J’avais vu cette nouvelle hier soir. Les petits progrès qui avaient été faits, difficilement, sont ainsi réduits à néant. Que les candidats à la présidence se réjouissent, haut et fort, de ce jugement est atterrant.

Rien ne change au beau pays du « Far West »…

27 06 2008
Pierre Chantelois

Françoise

Le Québec et les États-Unis se côtoient. Nous sommes limitrophes. Nos voisins viennent nous visiter en laissant leurs armes à la maison. Sont-ils plus exposés aux dangers en venant au Québec? Pas du tout.

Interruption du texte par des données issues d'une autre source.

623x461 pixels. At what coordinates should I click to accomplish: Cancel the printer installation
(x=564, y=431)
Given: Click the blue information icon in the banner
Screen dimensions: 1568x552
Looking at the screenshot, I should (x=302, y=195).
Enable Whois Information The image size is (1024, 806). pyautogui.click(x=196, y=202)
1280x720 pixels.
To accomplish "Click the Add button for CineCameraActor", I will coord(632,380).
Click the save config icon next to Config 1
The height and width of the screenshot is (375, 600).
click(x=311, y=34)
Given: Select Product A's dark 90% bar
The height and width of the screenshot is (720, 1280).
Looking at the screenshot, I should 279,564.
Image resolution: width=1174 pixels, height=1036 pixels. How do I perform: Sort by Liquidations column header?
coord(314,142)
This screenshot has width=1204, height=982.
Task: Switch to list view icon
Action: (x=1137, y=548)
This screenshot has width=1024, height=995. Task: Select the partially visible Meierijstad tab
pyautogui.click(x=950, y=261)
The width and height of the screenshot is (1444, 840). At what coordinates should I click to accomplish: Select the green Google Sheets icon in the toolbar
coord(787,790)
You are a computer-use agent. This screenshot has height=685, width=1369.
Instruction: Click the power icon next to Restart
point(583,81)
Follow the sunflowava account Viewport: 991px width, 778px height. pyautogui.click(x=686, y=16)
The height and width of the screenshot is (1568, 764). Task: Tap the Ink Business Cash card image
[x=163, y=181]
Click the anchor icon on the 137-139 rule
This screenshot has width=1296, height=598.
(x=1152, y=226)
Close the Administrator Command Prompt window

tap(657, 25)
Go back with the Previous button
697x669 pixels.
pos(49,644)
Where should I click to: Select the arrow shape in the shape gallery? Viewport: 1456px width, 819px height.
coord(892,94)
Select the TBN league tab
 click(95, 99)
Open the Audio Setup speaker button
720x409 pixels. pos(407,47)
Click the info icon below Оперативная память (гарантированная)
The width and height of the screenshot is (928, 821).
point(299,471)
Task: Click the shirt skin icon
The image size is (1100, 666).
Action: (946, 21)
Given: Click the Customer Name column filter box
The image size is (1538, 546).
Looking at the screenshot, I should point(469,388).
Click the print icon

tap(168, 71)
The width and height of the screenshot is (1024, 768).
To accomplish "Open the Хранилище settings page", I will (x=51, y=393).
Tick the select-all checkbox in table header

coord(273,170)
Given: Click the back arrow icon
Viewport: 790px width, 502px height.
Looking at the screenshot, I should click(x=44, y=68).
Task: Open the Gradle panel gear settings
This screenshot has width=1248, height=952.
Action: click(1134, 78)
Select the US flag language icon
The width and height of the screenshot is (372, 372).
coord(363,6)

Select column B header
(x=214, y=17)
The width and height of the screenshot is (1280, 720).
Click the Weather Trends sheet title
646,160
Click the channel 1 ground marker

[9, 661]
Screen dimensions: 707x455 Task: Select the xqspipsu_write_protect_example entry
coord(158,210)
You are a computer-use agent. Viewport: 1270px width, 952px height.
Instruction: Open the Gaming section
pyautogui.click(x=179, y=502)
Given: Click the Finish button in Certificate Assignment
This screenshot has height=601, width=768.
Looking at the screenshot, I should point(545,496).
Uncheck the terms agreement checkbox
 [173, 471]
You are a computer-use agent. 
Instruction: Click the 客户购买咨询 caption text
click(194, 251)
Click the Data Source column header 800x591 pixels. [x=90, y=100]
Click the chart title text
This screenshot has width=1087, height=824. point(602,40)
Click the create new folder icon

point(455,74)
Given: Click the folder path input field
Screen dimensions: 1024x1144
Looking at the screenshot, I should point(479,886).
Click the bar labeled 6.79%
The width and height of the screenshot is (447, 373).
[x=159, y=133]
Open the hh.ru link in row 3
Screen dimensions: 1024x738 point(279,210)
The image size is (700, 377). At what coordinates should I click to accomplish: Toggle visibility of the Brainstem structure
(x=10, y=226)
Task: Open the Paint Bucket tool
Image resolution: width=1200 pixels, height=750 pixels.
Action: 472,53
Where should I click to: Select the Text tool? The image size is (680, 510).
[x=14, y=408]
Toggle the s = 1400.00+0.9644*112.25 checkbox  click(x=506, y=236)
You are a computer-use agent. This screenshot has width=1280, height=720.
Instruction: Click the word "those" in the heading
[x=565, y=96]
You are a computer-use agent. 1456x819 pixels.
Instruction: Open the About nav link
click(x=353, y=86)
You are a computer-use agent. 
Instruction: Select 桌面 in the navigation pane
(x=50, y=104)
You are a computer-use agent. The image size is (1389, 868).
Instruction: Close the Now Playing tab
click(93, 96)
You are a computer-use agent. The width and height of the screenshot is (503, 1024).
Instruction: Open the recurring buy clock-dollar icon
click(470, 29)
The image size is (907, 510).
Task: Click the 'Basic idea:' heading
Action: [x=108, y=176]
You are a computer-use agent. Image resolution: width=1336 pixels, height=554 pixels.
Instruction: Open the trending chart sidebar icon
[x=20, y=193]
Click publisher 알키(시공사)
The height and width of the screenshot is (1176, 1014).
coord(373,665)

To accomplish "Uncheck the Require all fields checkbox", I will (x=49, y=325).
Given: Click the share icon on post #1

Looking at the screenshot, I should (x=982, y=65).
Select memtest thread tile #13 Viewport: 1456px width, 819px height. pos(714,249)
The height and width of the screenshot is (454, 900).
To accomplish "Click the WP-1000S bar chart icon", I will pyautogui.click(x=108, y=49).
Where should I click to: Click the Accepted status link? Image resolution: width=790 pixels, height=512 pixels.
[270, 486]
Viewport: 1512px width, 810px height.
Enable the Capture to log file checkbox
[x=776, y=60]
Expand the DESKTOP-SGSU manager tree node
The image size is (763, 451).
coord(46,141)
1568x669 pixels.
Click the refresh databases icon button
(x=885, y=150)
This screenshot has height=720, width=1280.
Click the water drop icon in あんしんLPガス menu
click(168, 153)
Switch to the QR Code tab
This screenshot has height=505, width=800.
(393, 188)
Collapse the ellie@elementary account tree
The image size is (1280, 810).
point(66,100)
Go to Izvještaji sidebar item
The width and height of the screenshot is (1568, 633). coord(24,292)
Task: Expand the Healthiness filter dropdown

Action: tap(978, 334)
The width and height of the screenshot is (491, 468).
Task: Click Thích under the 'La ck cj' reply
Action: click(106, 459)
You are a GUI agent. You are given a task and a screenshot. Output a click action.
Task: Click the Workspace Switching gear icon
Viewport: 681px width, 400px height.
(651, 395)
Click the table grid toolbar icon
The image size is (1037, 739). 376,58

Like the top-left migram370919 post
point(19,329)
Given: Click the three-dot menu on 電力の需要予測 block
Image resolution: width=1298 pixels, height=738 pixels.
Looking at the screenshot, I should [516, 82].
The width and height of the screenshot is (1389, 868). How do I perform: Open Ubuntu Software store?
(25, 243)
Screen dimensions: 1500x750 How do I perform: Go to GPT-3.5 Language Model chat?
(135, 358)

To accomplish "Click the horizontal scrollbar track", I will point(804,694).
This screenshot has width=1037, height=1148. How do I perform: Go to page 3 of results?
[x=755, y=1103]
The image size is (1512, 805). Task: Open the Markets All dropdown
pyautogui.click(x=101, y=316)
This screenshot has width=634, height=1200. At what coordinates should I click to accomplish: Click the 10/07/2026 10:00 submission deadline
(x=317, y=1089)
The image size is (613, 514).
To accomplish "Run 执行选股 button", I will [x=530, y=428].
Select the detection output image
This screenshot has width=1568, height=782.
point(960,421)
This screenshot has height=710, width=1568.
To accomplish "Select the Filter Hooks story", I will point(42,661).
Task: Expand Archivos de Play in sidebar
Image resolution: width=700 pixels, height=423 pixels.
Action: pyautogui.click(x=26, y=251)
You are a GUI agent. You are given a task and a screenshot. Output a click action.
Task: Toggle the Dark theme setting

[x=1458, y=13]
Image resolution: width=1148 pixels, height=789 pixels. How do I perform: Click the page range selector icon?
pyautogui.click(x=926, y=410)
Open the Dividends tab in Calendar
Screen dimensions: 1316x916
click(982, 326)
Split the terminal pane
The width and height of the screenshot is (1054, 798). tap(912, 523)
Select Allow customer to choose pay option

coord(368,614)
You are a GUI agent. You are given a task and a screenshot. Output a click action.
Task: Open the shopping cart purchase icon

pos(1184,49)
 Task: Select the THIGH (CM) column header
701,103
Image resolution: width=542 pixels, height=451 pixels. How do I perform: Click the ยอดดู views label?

Si vous avez le temps et que la curiosité est plus forte que toute chose tâche domestique, aujourd’hui, je vous recommande de parcourir le site : USA Élection 2008 (en français), notamment cette page : Le second amendement Américain ou le droit de port d’arme. Édifiant. En voici un avant-goût : « Avoir des citoyens armés est donc une garantie de la liberté des individus et de leur capacité de protection face au totalitarisme. En Russie, Lénine et Trotsky ont supprimé le droit de port d’arme. Politique suivie par Staline par la suite. En Allemagne, c’était Hitler. En Italie, Mussolini. En France, Pierre Laval. En Chine, Mao. La liste est aussi longue que celle des dictatures du XX° siècle ».

Pierre R.

27 06 2008
Françoise

Pierre,

Merci pour ce complément d’information édifiant. Lorsque l’on veut défendre l’indéfendable, tous le argument sont bons, même les plus spécieux.

27 06 2008
Catherine

Ah oui, les armes à feu – sujet delicat. Le pour et le contre – tout dépend de quelles mains il s’agisse. Certains membres de notre famille en possèdent, mais j’avoue qu’il serait désastreux pour certains dans mon voisinage…

28 06 2008
clusiau

Moi je n’ai pas d’arme mais je ne voudrais pas empêcher ceux qui en veulent d’en avoir.

Un adulte devrait avoir le droit de posséder ce qu’il veut.
L’automobile tue pas mal plus que les armes, nous viendrait-il à l’idée d’en restreindre l’achat ?

Moi cette idée que des gouvernements « démocratiques » se mêlent de nous paterner ou nous materner, ça m’écœure ben raide.

Quel mal y a-t-il à posséder une arme enfin ? Bon samedi.